THE INPUT

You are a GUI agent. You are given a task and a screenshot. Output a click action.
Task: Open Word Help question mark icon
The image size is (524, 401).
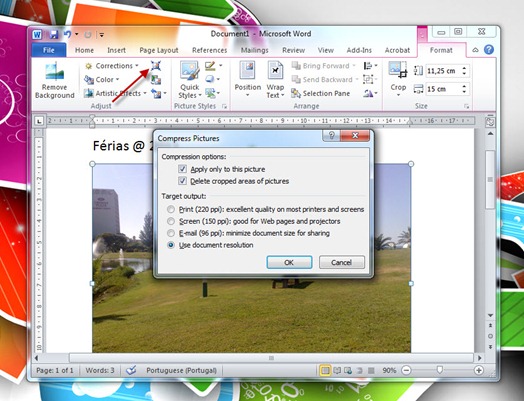[489, 50]
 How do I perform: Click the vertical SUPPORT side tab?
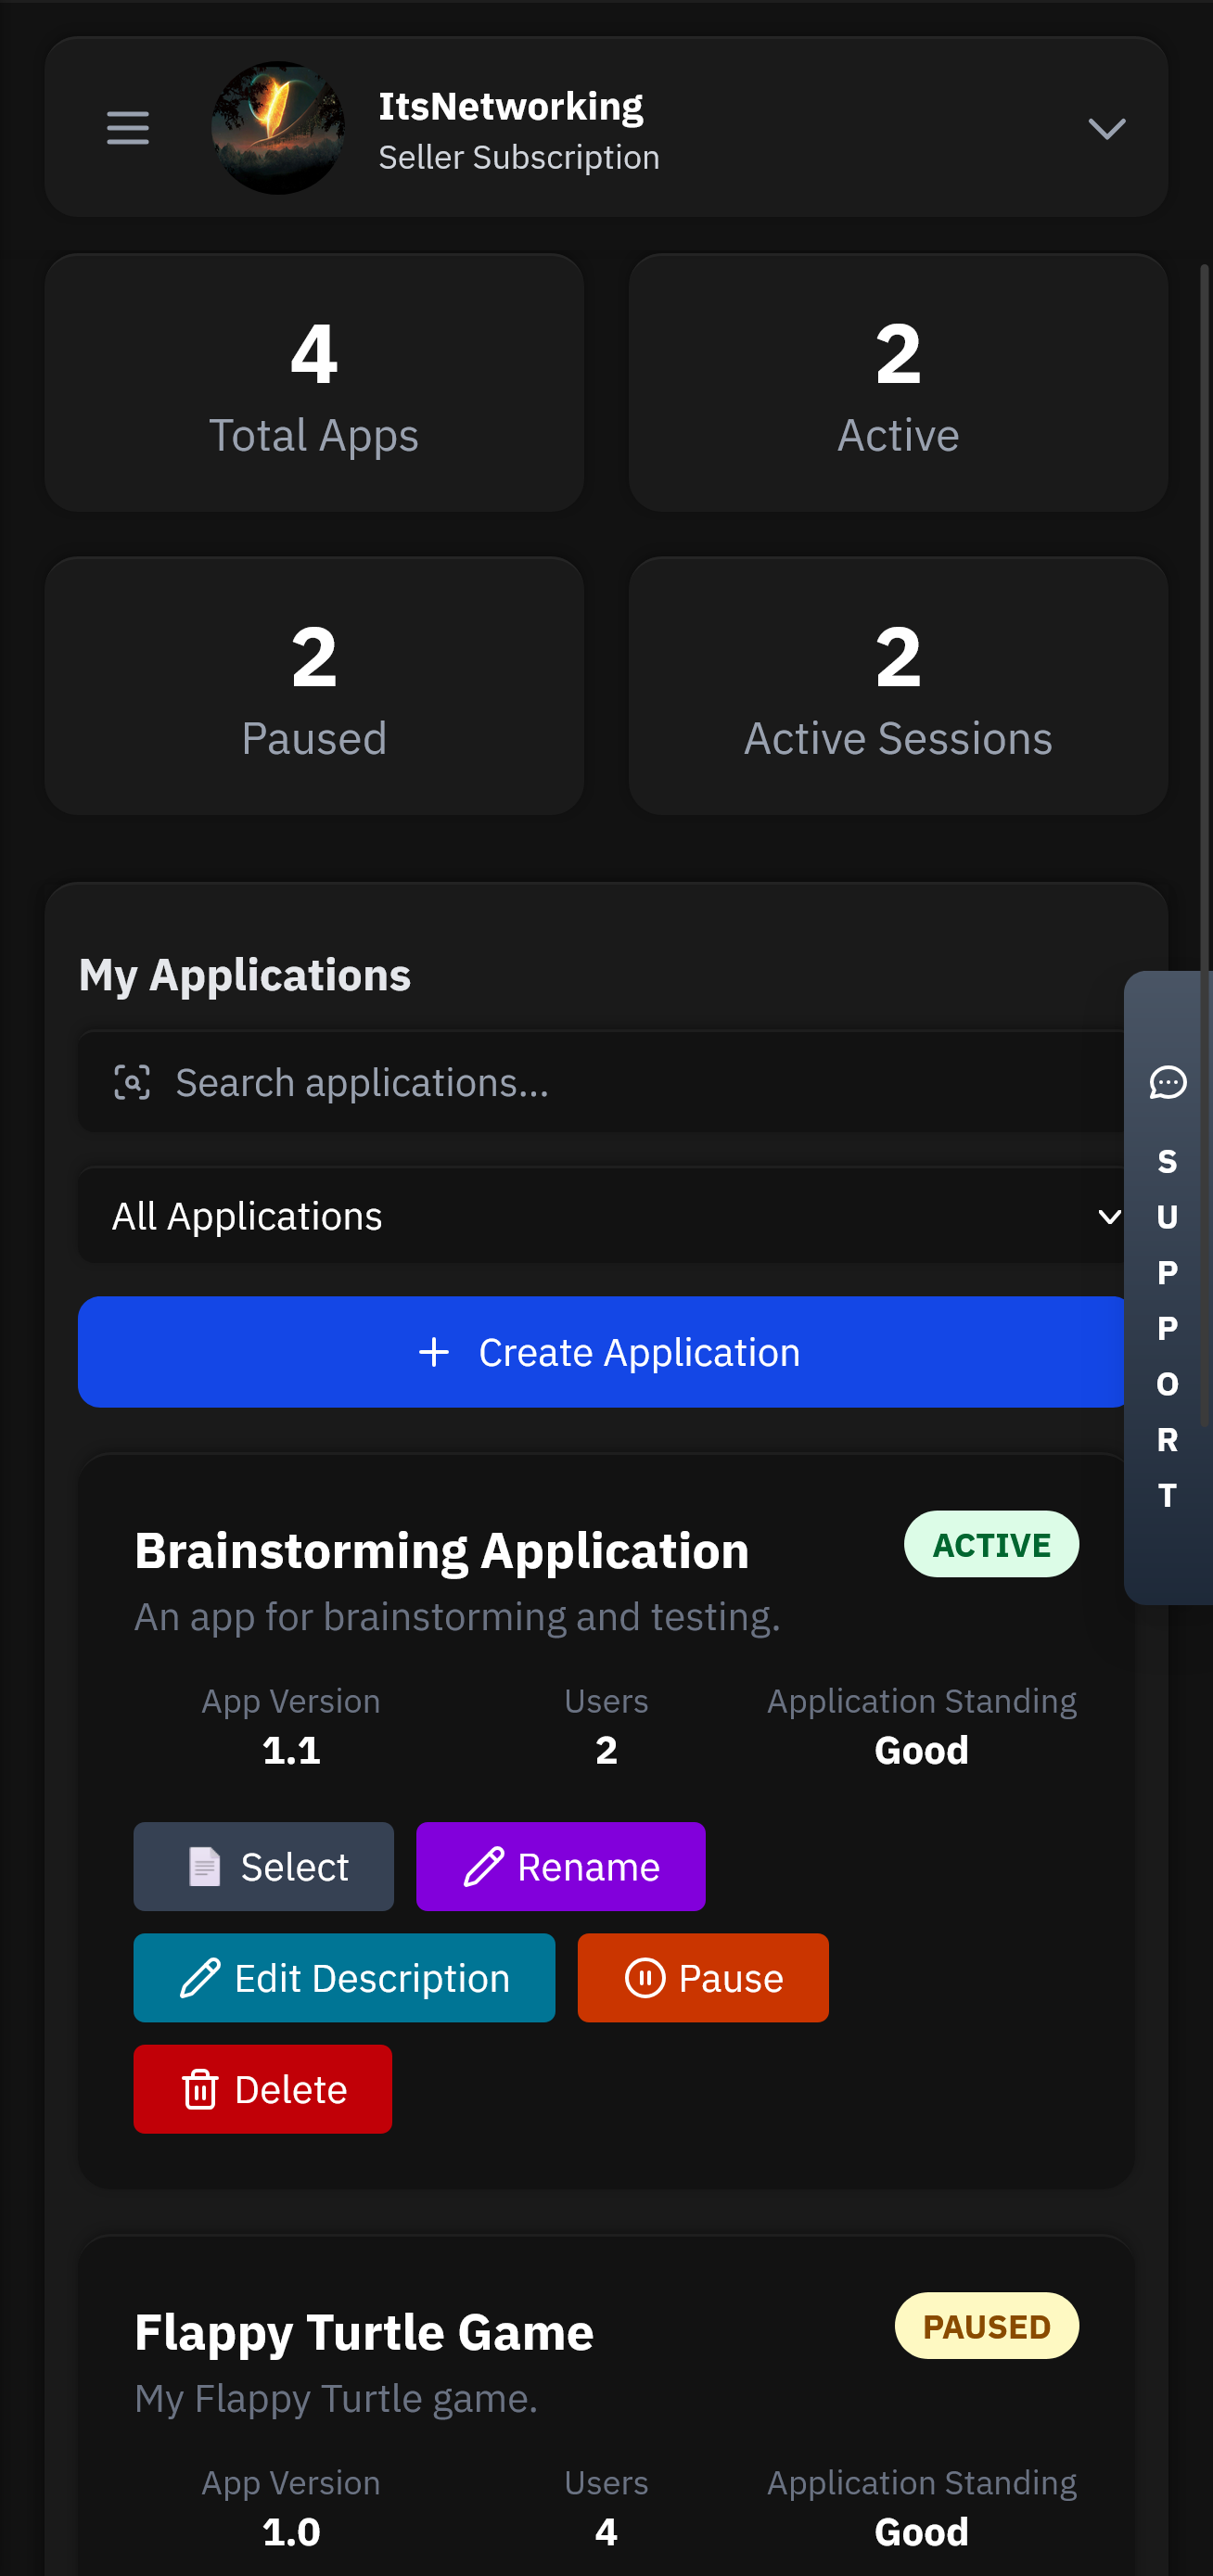click(1167, 1330)
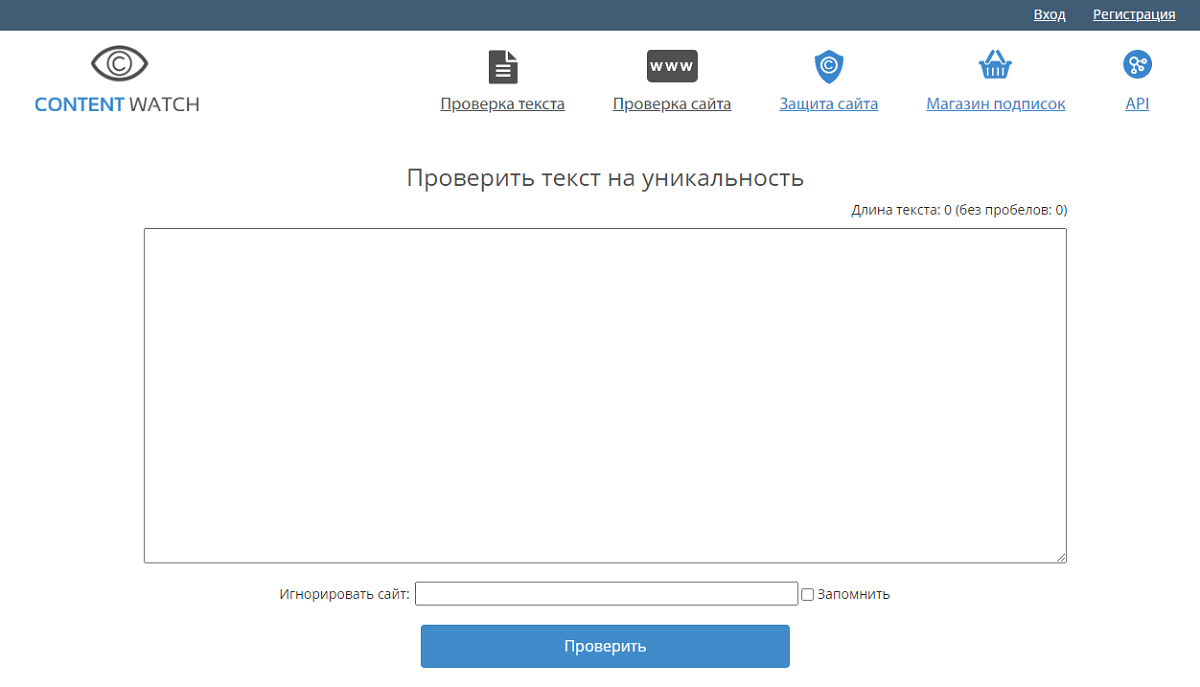The height and width of the screenshot is (687, 1200).
Task: Open the shopping basket subscription icon
Action: point(995,66)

ACTION ITEM
Pictures excluded, write out exactly and only the lines of the material from the one containing "How do I perform: Click" up to and including the last line.

RESPONSE BOX
 How do I perform: Click the vertical SUPPORT side tab?
click(1167, 1330)
The height and width of the screenshot is (687, 1200).
Task: Open the shopping basket subscription icon
Action: point(995,66)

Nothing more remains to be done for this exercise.